Challenge = List every line of the data below that contains the string "circle", copying each line in full.

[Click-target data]
****
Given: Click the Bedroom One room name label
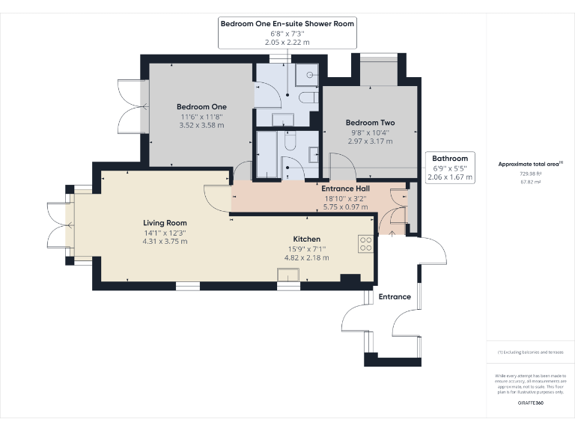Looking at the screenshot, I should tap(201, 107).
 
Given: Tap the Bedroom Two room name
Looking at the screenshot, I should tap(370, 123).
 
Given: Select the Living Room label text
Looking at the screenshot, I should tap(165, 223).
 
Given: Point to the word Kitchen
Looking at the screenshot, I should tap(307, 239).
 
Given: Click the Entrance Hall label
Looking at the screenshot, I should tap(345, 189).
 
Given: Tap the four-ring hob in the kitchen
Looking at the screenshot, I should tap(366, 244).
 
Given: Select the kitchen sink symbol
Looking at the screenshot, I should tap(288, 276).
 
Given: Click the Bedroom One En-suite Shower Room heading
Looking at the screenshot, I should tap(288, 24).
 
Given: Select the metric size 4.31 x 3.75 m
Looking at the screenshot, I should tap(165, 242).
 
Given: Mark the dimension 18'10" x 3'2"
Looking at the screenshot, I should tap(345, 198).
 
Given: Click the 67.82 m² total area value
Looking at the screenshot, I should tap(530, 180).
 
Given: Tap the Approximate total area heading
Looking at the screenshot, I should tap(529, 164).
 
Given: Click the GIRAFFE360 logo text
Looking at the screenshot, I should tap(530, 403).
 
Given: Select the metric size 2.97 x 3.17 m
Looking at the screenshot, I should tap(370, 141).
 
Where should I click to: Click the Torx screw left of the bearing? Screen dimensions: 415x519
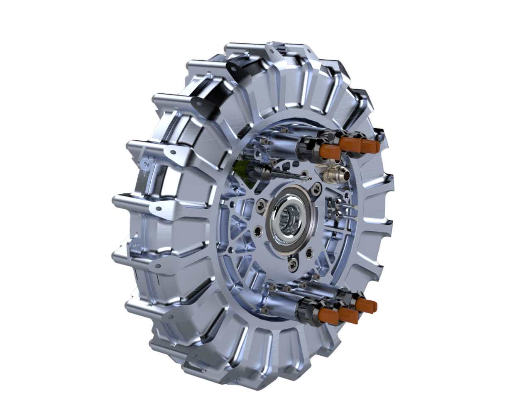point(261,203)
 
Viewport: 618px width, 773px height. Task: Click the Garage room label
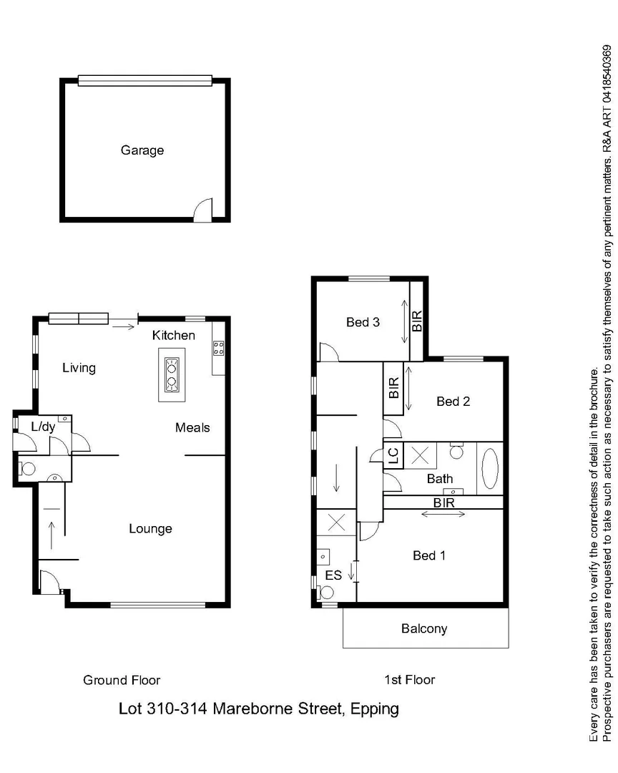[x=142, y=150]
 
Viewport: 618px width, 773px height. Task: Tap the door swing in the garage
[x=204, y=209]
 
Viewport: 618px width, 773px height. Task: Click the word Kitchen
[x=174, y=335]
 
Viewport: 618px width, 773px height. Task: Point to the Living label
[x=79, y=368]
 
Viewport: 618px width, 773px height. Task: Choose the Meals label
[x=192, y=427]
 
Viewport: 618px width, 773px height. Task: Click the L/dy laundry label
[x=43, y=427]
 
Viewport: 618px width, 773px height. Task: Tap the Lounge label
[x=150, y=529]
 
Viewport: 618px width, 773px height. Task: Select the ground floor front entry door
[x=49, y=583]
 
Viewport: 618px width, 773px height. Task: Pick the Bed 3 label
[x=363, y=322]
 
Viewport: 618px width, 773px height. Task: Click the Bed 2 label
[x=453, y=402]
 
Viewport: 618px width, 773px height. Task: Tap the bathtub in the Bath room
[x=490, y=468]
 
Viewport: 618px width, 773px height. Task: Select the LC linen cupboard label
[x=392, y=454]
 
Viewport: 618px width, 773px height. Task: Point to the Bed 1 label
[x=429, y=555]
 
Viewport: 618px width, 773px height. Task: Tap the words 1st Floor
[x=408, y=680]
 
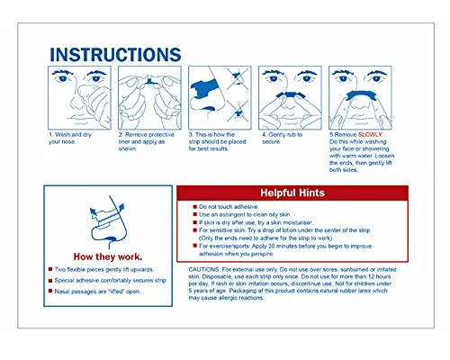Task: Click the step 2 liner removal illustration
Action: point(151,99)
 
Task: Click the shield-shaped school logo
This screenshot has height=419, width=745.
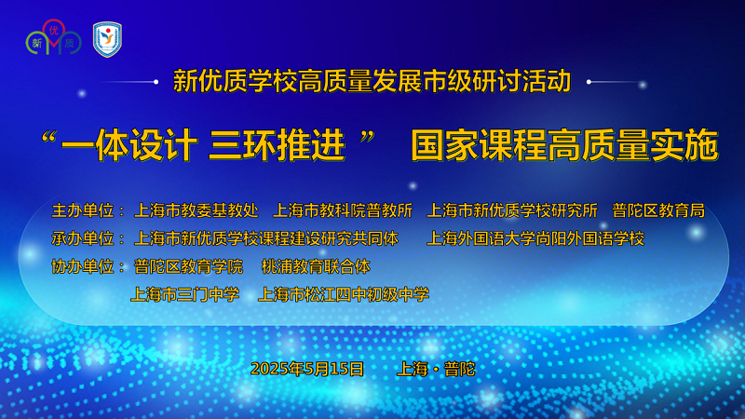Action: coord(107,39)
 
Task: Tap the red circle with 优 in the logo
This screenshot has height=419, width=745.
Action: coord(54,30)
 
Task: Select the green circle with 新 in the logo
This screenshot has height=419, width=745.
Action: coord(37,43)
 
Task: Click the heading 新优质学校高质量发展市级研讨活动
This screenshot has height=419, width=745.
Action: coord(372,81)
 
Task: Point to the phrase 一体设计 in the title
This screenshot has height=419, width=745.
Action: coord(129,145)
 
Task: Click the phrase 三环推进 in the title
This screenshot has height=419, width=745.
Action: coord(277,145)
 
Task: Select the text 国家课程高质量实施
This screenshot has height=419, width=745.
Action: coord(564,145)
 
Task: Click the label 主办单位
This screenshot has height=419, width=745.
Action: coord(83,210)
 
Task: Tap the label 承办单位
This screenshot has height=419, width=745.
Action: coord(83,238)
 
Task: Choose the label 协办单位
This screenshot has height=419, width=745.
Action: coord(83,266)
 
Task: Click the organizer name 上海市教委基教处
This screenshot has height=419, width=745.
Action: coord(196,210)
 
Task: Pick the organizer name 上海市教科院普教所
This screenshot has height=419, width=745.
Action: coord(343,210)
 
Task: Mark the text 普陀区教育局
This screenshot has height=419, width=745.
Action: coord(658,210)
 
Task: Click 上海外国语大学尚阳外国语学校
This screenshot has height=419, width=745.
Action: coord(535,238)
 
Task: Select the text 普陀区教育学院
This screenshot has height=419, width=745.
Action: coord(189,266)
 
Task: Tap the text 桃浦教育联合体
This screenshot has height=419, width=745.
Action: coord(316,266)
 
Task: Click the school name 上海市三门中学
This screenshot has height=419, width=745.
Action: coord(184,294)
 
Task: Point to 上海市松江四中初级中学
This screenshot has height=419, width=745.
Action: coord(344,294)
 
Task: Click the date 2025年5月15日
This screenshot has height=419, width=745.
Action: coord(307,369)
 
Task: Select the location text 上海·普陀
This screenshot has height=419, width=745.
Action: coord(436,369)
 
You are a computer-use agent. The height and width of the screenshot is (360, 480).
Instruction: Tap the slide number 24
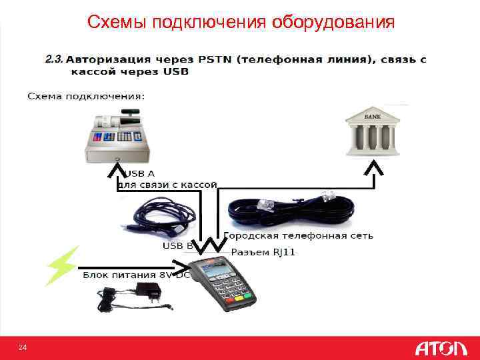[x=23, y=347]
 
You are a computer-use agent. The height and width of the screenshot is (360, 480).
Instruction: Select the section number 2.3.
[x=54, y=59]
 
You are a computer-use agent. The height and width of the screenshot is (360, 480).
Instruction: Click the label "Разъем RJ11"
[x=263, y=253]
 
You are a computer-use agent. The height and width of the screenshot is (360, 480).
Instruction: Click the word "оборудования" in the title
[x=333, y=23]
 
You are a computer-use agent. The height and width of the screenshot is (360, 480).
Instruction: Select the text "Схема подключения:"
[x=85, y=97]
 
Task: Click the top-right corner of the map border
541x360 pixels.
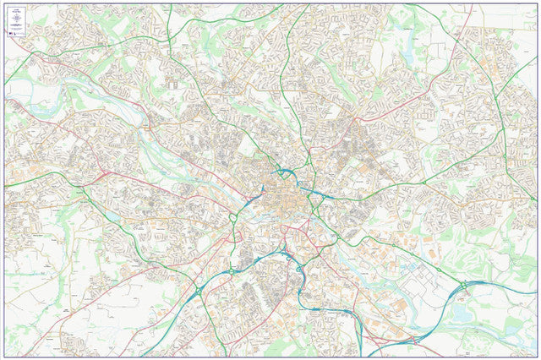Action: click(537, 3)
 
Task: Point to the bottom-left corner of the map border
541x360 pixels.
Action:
****
Problem solution =
Task: Tap the red circle with 优 in the logo
Task: Select the green circle with 新 in the logo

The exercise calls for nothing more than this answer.